• Atividade A
Reproduza fielmente, no texto sobre a gripe, tudo o que vai de "Ao contrário da" até "100.000 nos EUA.".
• Atividade B
Prossiga com o texto sobre a gripe a partir da última frase apresentada.

• Trecho do texto
Ao contrário da peste, da tuberculose ou da hanseníase, a gripe é causada por um vírus, sem dúvida mais difícil de tratar do que as bactérias que causam doenças. De acordo com o News Observer:

"O vírus funciona apenas invadindo uma célula dentro de um organismo e assumindo o controle do funcionamento dessa célula para se reproduzir. Por si só, não contém toda a capacidade de fazer tudo o que precisa para sobreviver e se replicar. Essencialmente, é preciso parasitar outra célula... para muitos vírus, em particular, não temos um tratamento muito eficaz."

A gripe de 1889 que se originou na Rússia foi seguida pela gripe asiática de 1957-1958, que matou 1,1 milhão em todo o mundo e 116.000 pessoas nos EUA. Apenas 10 anos depois, em 1968, a gripe de Hong Kong, uma adaptação da gripe asiática, veio à tona, matando 1 milhão em todo o mundo e cerca de 100.000 nos EUA.

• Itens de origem

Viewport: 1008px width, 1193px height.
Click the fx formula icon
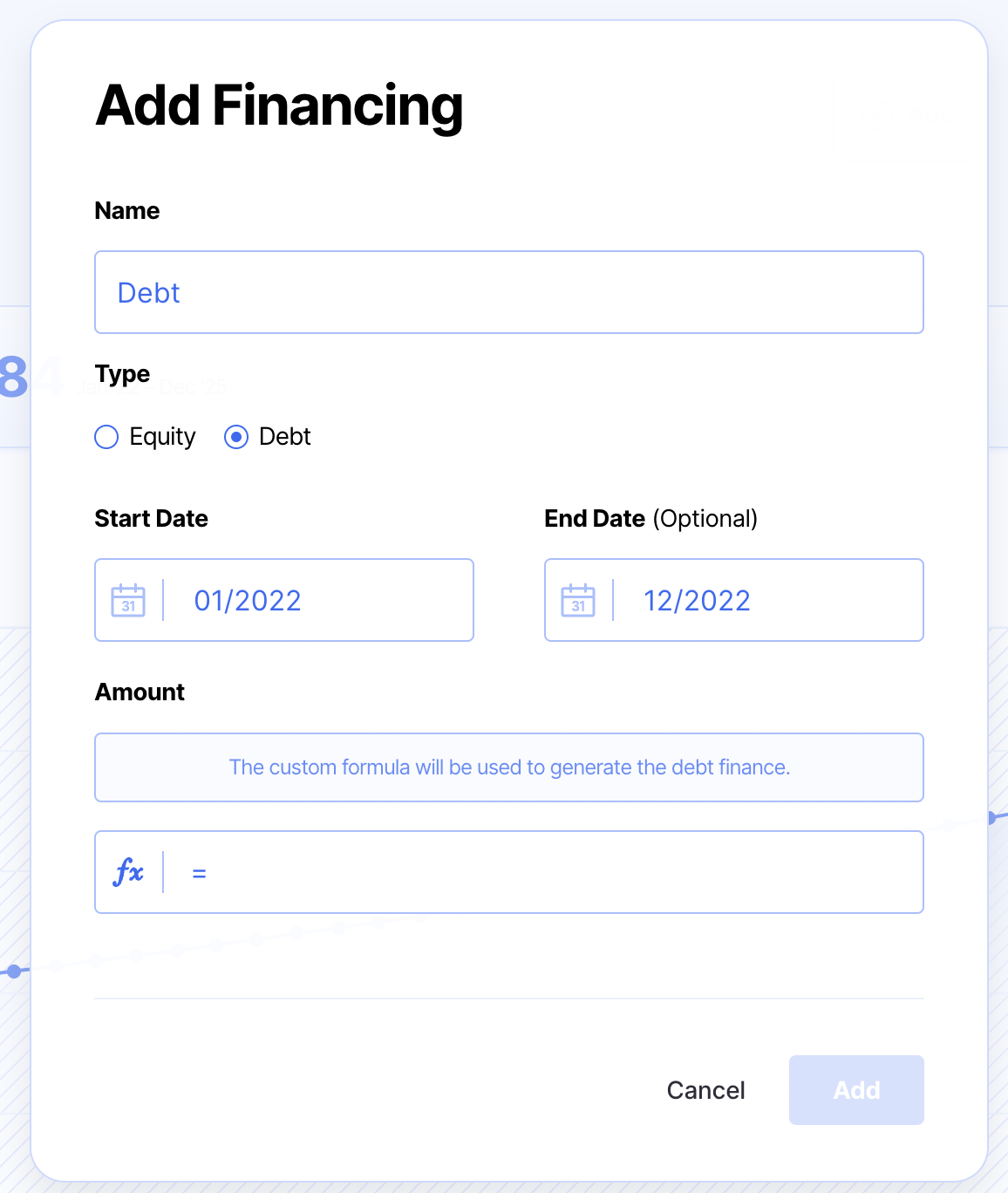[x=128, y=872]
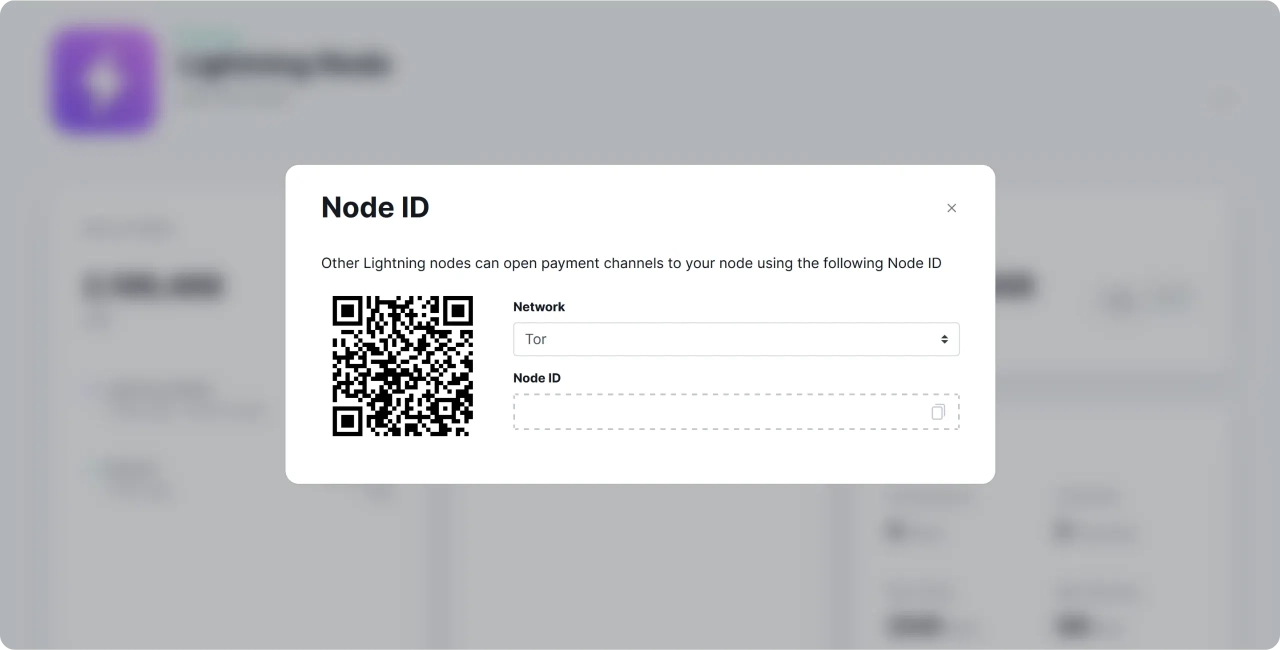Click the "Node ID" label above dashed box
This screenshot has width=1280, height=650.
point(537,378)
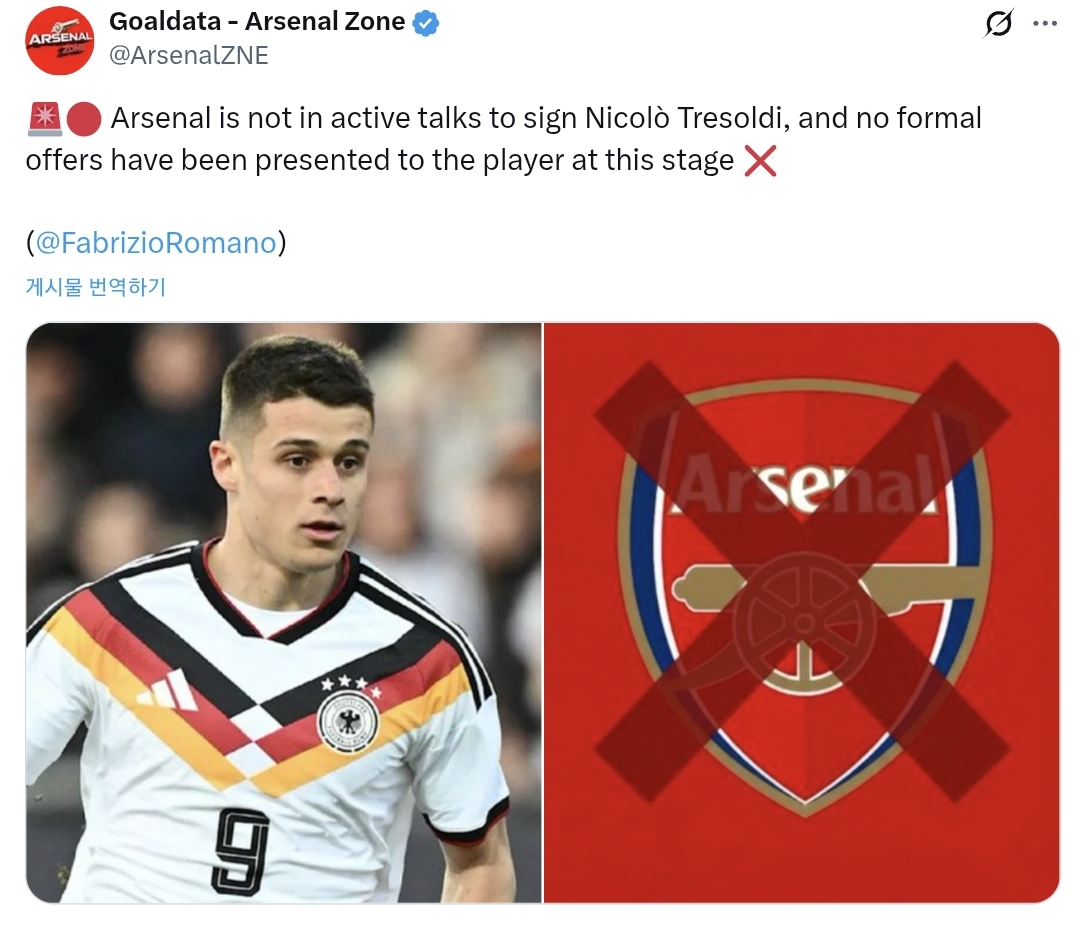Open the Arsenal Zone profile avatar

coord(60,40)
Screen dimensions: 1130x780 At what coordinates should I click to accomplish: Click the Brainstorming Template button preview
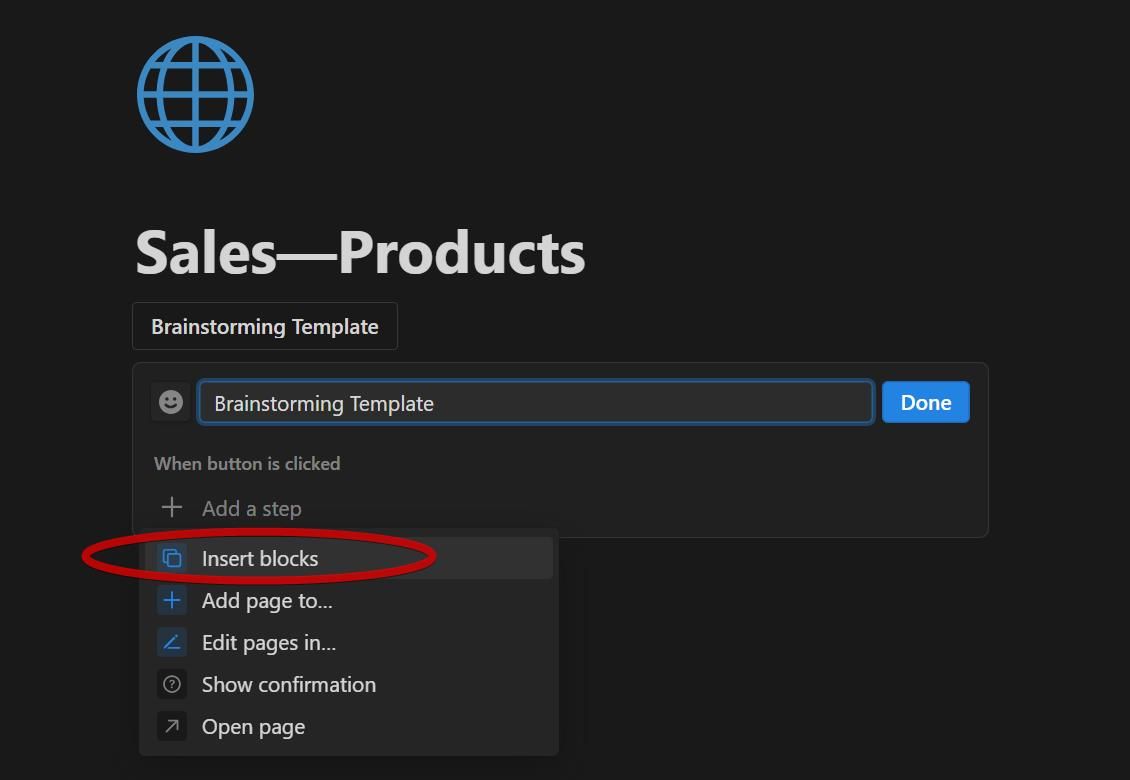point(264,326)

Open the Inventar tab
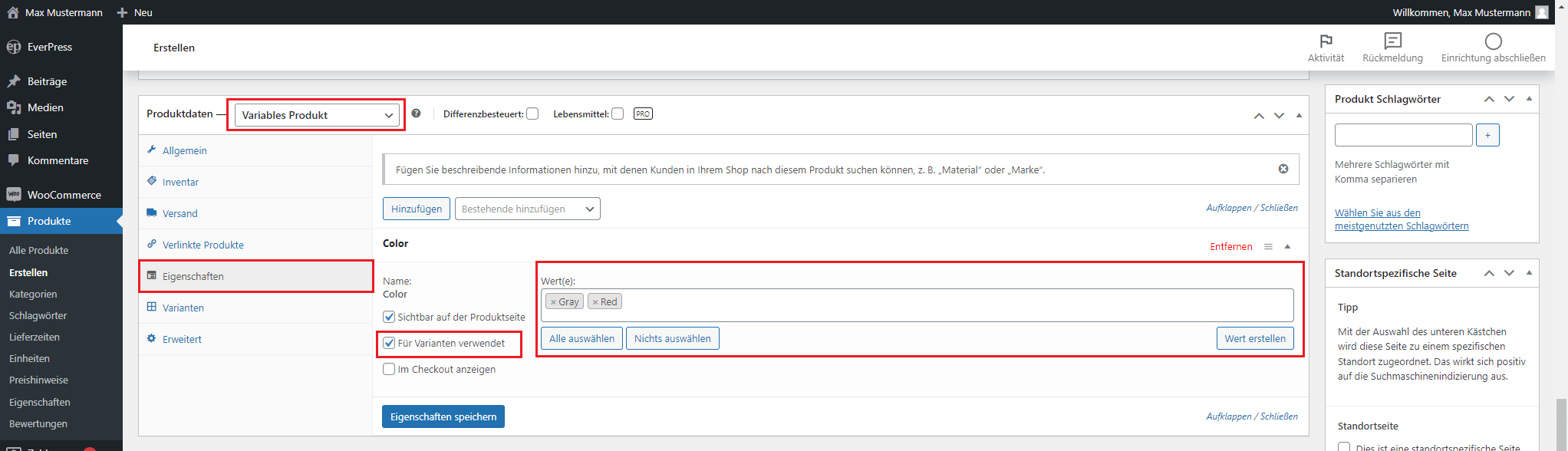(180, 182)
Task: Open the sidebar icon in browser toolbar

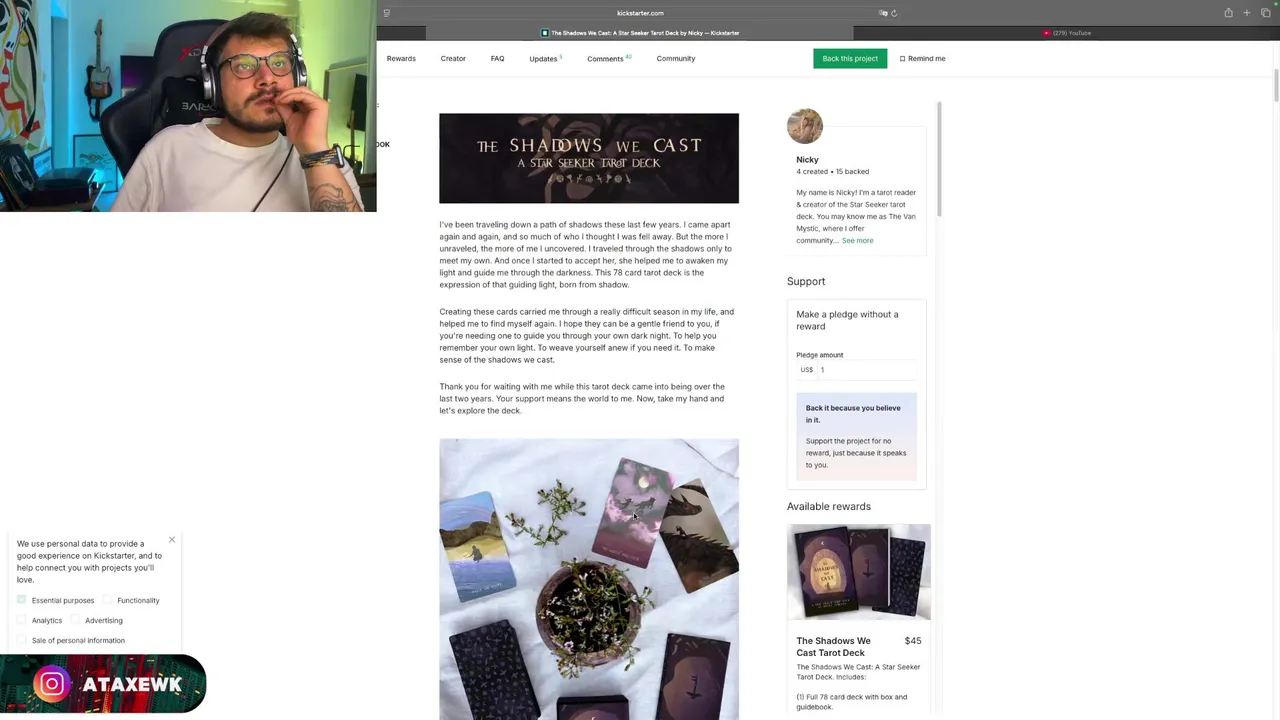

• Resposta A
Ao contrário da peste, da tuberculose ou da hanseníase, a gripe é causada por um vírus, sem dúvida mais difícil de tratar do que as bactérias que causam doenças. De acordo com o News Observer:

"O vírus funciona apenas invadindo uma célula dentro de um organismo e assumindo o controle do funcionamento dessa célula para se reproduzir. Por si só, não contém toda a capacidade de fazer tudo o que precisa para sobreviver e se replicar. Essencialmente, é preciso parasitar outra célula... para muitos vírus, em particular, não temos um tratamento muito eficaz."

A gripe de 1889 que se originou na Rússia foi seguida pela gripe asiática de 1957-1958, que matou 1,1 milhão em todo o mundo e 116.000 pessoas nos EUA. Apenas 10 anos depois, em 1968, a gripe de Hong Kong, uma adaptação da gripe asiática, veio à tona, matando 1 milhão em todo o mundo e cerca de 100.000 nos EUA.

• Resposta B
A avó de todas as epidemias de gripe e a que mais está na mente das pessoas durante a pandemia de coronavírus é a epidemia de gripe espanhola de 1918. De acordo com os Centros para Controle e Prevenção de Doenças dos EUA:

"A pandemia de gripe de 1918 foi a mais grave da história recente... Embora não exista um consenso universal sobre a origem do vírus, ele se espalhou pelo mundo entre 1918-1919. Nos Estados Unidos, foi identificado pela primeira vez em militares na primavera de 1918.

Estima-se que cerca de 500 milhões de pessoas, um terço da população mundial, tenham sido infectadas com esse vírus. O número de mortes foi estimado em pelo menos 50 milhões em todo o mundo, com cerca de 675.000 ocorrendo nos Estados Unidos…

...os esforços de controle em todo o mundo limitaram-se a intervenções não farmacológicas, como isolamento, quarentena, boa higiene pessoal, uso de desinfetantes e limitação de agrupamentos públicos, que foram aplicadas de forma desigual."

E as pandemias continuaram

A gripe de Hong Kong de 1968 não foi a última pandemia de gripe. Muitos vão se lembrar da Pandemia de H1N1 em 2009 que surgiu há pouco mais de uma década. De acordo com o CDC:

"Na primavera de 2009, um novo vírus influenza A (H1N1) surgiu. Ele foi detectado primeiro nos Estados Unidos e se espalhou rapidamente... De 12 de abril de 2009 a 10 de abril de 2010, o CDC estimou que houve 60,8 milhões de casos, 274.304 hospitalizações e 12.469 mortes nos Estados Unidos."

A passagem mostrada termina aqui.